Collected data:
[Start of section]

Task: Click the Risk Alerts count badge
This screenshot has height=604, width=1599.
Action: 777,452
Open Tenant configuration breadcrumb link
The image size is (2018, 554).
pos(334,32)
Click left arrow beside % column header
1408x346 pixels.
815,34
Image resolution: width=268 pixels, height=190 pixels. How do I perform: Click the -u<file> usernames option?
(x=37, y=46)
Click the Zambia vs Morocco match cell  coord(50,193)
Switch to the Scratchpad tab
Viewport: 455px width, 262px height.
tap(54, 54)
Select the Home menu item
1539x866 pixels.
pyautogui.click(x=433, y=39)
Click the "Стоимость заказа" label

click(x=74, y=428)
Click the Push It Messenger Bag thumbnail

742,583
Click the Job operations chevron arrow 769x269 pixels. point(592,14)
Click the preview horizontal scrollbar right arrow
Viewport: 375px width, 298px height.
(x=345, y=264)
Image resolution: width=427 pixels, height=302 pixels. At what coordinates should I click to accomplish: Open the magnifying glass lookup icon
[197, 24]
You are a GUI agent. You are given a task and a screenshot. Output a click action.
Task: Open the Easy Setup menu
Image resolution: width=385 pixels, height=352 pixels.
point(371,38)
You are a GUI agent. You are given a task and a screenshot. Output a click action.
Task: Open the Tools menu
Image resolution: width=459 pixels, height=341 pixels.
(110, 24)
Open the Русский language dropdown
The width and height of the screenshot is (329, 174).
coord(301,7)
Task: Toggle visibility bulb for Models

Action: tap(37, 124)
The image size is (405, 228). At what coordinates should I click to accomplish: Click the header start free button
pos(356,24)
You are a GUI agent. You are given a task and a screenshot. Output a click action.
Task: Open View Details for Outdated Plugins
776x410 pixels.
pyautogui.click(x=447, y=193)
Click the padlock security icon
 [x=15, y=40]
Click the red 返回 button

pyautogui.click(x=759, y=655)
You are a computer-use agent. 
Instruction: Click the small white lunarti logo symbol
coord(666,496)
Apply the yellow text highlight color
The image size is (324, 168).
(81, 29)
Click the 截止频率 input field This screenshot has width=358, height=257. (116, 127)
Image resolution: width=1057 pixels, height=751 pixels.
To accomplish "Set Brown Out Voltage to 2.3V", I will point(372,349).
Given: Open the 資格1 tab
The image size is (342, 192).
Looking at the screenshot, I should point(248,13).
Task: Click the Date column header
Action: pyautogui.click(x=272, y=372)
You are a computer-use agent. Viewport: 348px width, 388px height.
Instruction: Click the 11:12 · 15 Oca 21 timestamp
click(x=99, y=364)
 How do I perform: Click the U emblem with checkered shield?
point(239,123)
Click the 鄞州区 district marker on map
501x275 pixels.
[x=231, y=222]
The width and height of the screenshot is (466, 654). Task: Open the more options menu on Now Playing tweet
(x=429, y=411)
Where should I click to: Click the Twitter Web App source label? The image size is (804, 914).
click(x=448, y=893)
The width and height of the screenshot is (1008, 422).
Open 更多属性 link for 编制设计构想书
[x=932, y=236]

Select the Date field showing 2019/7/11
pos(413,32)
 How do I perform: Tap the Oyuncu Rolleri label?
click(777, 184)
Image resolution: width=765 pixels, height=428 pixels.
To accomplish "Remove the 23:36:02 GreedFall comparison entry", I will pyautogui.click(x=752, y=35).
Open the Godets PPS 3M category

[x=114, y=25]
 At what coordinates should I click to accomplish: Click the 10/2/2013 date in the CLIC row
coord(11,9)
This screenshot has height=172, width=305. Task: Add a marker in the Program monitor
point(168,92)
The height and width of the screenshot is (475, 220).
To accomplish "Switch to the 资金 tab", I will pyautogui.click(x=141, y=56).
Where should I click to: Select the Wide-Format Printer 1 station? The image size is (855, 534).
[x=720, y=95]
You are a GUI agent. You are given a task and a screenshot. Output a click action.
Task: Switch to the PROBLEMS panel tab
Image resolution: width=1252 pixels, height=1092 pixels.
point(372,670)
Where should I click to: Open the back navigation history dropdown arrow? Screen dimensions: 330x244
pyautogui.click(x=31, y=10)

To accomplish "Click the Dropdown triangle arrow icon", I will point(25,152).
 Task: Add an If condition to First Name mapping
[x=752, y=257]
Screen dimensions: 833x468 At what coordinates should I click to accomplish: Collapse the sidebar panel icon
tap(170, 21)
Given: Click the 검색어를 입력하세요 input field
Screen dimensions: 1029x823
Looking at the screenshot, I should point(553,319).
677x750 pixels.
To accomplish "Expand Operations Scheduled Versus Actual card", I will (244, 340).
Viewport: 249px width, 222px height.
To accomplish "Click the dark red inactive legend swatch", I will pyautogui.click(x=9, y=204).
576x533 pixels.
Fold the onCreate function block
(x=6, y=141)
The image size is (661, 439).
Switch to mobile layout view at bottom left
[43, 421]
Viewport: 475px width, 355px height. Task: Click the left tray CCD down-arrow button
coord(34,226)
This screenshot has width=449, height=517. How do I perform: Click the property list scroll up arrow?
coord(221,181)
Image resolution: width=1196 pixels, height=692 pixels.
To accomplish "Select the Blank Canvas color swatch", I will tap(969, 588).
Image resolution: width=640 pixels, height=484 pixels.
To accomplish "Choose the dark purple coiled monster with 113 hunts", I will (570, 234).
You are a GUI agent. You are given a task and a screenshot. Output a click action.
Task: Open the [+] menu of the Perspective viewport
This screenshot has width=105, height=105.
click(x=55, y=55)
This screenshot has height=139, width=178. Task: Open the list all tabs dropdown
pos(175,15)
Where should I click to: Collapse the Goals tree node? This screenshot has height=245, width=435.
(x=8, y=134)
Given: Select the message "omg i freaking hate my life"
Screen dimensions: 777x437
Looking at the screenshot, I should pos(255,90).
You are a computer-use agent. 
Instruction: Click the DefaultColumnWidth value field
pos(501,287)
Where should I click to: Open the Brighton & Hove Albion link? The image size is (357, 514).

[End of section]

Copy every record exactly, leaving each line intact.

▶ Expected answer
Task: Click the Risk Alerts count badge
This screenshot has height=604, width=1599.
Action: 777,452
Open Tenant configuration breadcrumb link
The image size is (2018, 554).
pos(334,32)
Click left arrow beside % column header
1408x346 pixels.
815,34
Image resolution: width=268 pixels, height=190 pixels. How do I perform: Click the -u<file> usernames option?
(x=37, y=46)
Click the Zambia vs Morocco match cell  coord(50,193)
Switch to the Scratchpad tab
Viewport: 455px width, 262px height.
tap(54, 54)
Select the Home menu item
1539x866 pixels.
pyautogui.click(x=433, y=39)
Click the "Стоимость заказа" label

click(x=74, y=428)
Click the Push It Messenger Bag thumbnail

742,583
Click the Job operations chevron arrow 769x269 pixels. point(592,14)
Click the preview horizontal scrollbar right arrow
Viewport: 375px width, 298px height.
(x=345, y=264)
Image resolution: width=427 pixels, height=302 pixels. At what coordinates should I click to accomplish: Open the magnifying glass lookup icon
[197, 24]
You are a GUI agent. You are given a task and a screenshot. Output a click action.
Task: Open the Easy Setup menu
Image resolution: width=385 pixels, height=352 pixels.
point(371,38)
You are a GUI agent. You are given a task and a screenshot. Output a click action.
Task: Open the Tools menu
Image resolution: width=459 pixels, height=341 pixels.
(110, 24)
Open the Русский language dropdown
The width and height of the screenshot is (329, 174).
coord(301,7)
Task: Toggle visibility bulb for Models

Action: tap(37, 124)
The image size is (405, 228). At what coordinates should I click to accomplish: Click the header start free button
pos(356,24)
You are a GUI agent. You are given a task and a screenshot. Output a click action.
Task: Open View Details for Outdated Plugins
776x410 pixels.
pyautogui.click(x=447, y=193)
Click the padlock security icon
 [x=15, y=40]
Click the red 返回 button

pyautogui.click(x=759, y=655)
You are a computer-use agent. 
Instruction: Click the small white lunarti logo symbol
coord(666,496)
Apply the yellow text highlight color
The image size is (324, 168).
(81, 29)
Click the 截止频率 input field This screenshot has width=358, height=257. (116, 127)
Image resolution: width=1057 pixels, height=751 pixels.
To accomplish "Set Brown Out Voltage to 2.3V", I will point(372,349).
Given: Open the 資格1 tab
The image size is (342, 192).
Looking at the screenshot, I should point(248,13).
Task: Click the Date column header
Action: pyautogui.click(x=272, y=372)
You are a computer-use agent. Viewport: 348px width, 388px height.
Instruction: Click the 11:12 · 15 Oca 21 timestamp
click(x=99, y=364)
 How do I perform: Click the U emblem with checkered shield?
point(239,123)
Click the 鄞州区 district marker on map
501x275 pixels.
[x=231, y=222]
The width and height of the screenshot is (466, 654). Task: Open the more options menu on Now Playing tweet
(x=429, y=411)
Where should I click to: Click the Twitter Web App source label? The image size is (804, 914).
click(x=448, y=893)
The width and height of the screenshot is (1008, 422).
Open 更多属性 link for 编制设计构想书
[x=932, y=236]

Select the Date field showing 2019/7/11
pos(413,32)
 How do I perform: Tap the Oyuncu Rolleri label?
click(777, 184)
Image resolution: width=765 pixels, height=428 pixels.
To accomplish "Remove the 23:36:02 GreedFall comparison entry", I will pyautogui.click(x=752, y=35).
Open the Godets PPS 3M category

[x=114, y=25]
 At what coordinates should I click to accomplish: Click the 10/2/2013 date in the CLIC row
coord(11,9)
This screenshot has height=172, width=305. Task: Add a marker in the Program monitor
point(168,92)
The height and width of the screenshot is (475, 220).
To accomplish "Switch to the 资金 tab", I will pyautogui.click(x=141, y=56).
Where should I click to: Select the Wide-Format Printer 1 station? The image size is (855, 534).
[x=720, y=95]
You are a GUI agent. You are given a task and a screenshot. Output a click action.
Task: Switch to the PROBLEMS panel tab
Image resolution: width=1252 pixels, height=1092 pixels.
point(372,670)
Where should I click to: Open the back navigation history dropdown arrow? Screen dimensions: 330x244
pyautogui.click(x=31, y=10)

To accomplish "Click the Dropdown triangle arrow icon", I will point(25,152).
 Task: Add an If condition to First Name mapping
[x=752, y=257]
Screen dimensions: 833x468 At what coordinates should I click to accomplish: Collapse the sidebar panel icon
tap(170, 21)
Given: Click the 검색어를 입력하세요 input field
Screen dimensions: 1029x823
Looking at the screenshot, I should point(553,319).
677x750 pixels.
To accomplish "Expand Operations Scheduled Versus Actual card", I will (244, 340).
Viewport: 249px width, 222px height.
To accomplish "Click the dark red inactive legend swatch", I will pyautogui.click(x=9, y=204).
576x533 pixels.
Fold the onCreate function block
(x=6, y=141)
The image size is (661, 439).
Switch to mobile layout view at bottom left
[43, 421]
Viewport: 475px width, 355px height. Task: Click the left tray CCD down-arrow button
coord(34,226)
This screenshot has width=449, height=517. How do I perform: Click the property list scroll up arrow?
coord(221,181)
Image resolution: width=1196 pixels, height=692 pixels.
To accomplish "Select the Blank Canvas color swatch", I will tap(969, 588).
Image resolution: width=640 pixels, height=484 pixels.
To accomplish "Choose the dark purple coiled monster with 113 hunts", I will (570, 234).
You are a GUI agent. You are given a task and a screenshot. Output a click action.
Task: Open the [+] menu of the Perspective viewport
This screenshot has width=105, height=105.
click(x=55, y=55)
This screenshot has height=139, width=178. Task: Open the list all tabs dropdown
pos(175,15)
Where should I click to: Collapse the Goals tree node? This screenshot has height=245, width=435.
(x=8, y=134)
Given: Select the message "omg i freaking hate my life"
Screen dimensions: 777x437
Looking at the screenshot, I should pos(255,90).
You are a computer-use agent. 
Instruction: Click the DefaultColumnWidth value field
pos(501,287)
Where should I click to: Open the Brighton & Hove Albion link? The image size is (357, 514).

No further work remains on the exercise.